I gently turned around. There were a few dishes in the sink. “I’ll wash those while I’m waiting,” I thought. I slowly moved towards them. Because, with severe depression, I couldn’t move fast. Each step was an independent action all its own. Picking up the dishcloth, turning on the water, picking up a glass to wash… each movement I completed without crumbling to the ground in a heartbroken heap was a success. So… feeling completely hopeless but trying to keep my mind occupied to avoid bursting into tears, I washed a few dishes.
As I existed there, I felt a blank stare emerging from emotionless eyes that were connected to an even more emotionless body and soul. And then I looked up… I saw a beautiful site that warmed my heart and brought a little lesson of thankfulness to me that day. For a couple minutes, I discovered happiness…
I found myself staring out the window over the kitchen sink of my childhood home. The scene from this window always struck me as magnificent. Some people say Highland County is the Montana of the east coast. Most people say its Virginia’s Little Switzerland. While I haven’t been to Switzerland (yet), I have been to Montana, and I couldn’t agree more. Highland County truly is big sky country, a little Montana, and it was capturing and demanding my attention at that moment.
The strong, rolling, ice-covered mountains boldly dominated the expansive, white pastures as puffy, cotton clouds adorned a creamy, blue sky. A bird flew by, and I took time to admire the gleam of sunlight that bounced off its ebony wings. A quick, nostalgic glimpse of good memories from my childhood flashed through my mind as I looked at the vast, snow-covered pastureland spreading out in front of my home. And for a moment…I remembered how uncomplicated happiness is to achieve, how simple it can be. It was right there waiting for me. All I had to do was make the decision to enjoy it.
As I looked out the window, I held the dishcloth taking note of how it felt on my fingers. Wet, mushy, and soft. Then, I caught a smell, an essence that somehow forced its way through the wrinkles of time to visit my nose at the very second I needed it – one of those scents that reminds you of adolescence. My mother. Cooking dinner in the kitchen. At Christmas. The 12-foot Christmas tree set up in our living room. Music playing in the background. That scent, that memory, found it’s way back to me when I needed it most. I closed my eyes and took a slow, deep, relaxing breath. I felt peacefully happy for the first time in the few longest months of my life.
What a sweet gift given to me in the midst of so much despair, agony, and sadness. That simple moment gave me strength to carry on for the next hour. (And with severe depression, a gift like that can make all the difference in the world.)
Just then, the toaster gave an excited jolt telling me my bagel was ready. I grabbed some cream cheese out of the fridge, and viola! Food I actually wanted to eat! (A HUGE milestone!) I savored each bite of that bagel while looking out that window trying to hold on to my euphoric recollection as long as I possibly could.
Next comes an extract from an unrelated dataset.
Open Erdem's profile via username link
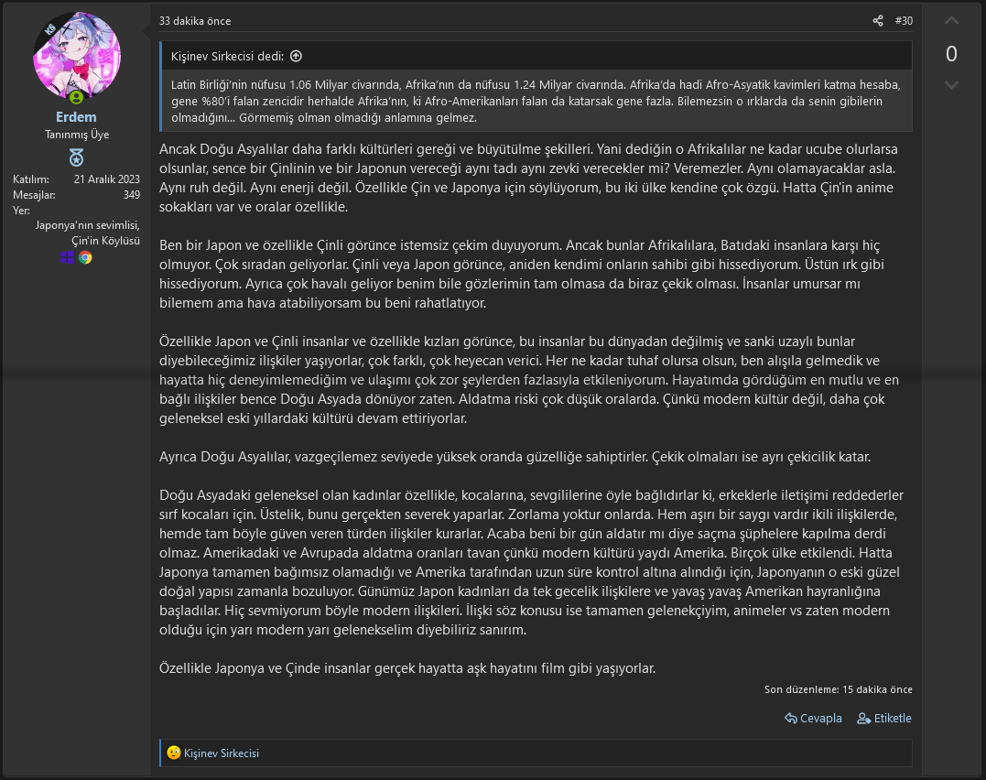 pyautogui.click(x=77, y=116)
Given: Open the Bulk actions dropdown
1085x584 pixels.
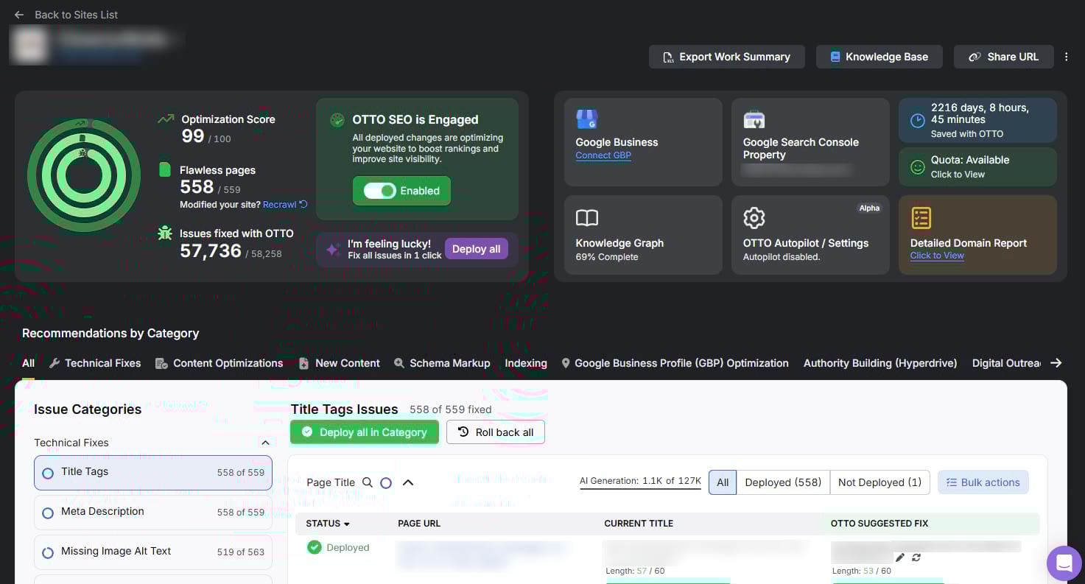Looking at the screenshot, I should point(983,482).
My headache was starting to soften. But then I remembered…. I had forgotten…. I looked over my shoulder. There sat the second pill right where I’d left it before those bagels distracted me. Waiting silently by itself on the counter. I realized, among all the current sadness, happiness was still there. I just had to actually see and recognize the blessings that were right in front of me. I had to make the conscious decision and effort to get over myself and enjoy life. I smiled… I knew future days were still going to be hard, but I felt strength in knowing I’d learned a valuable lesson that day, a lesson that would continue to help me over and over again, and a gift I would not have received without navigating the hideous depths of depression.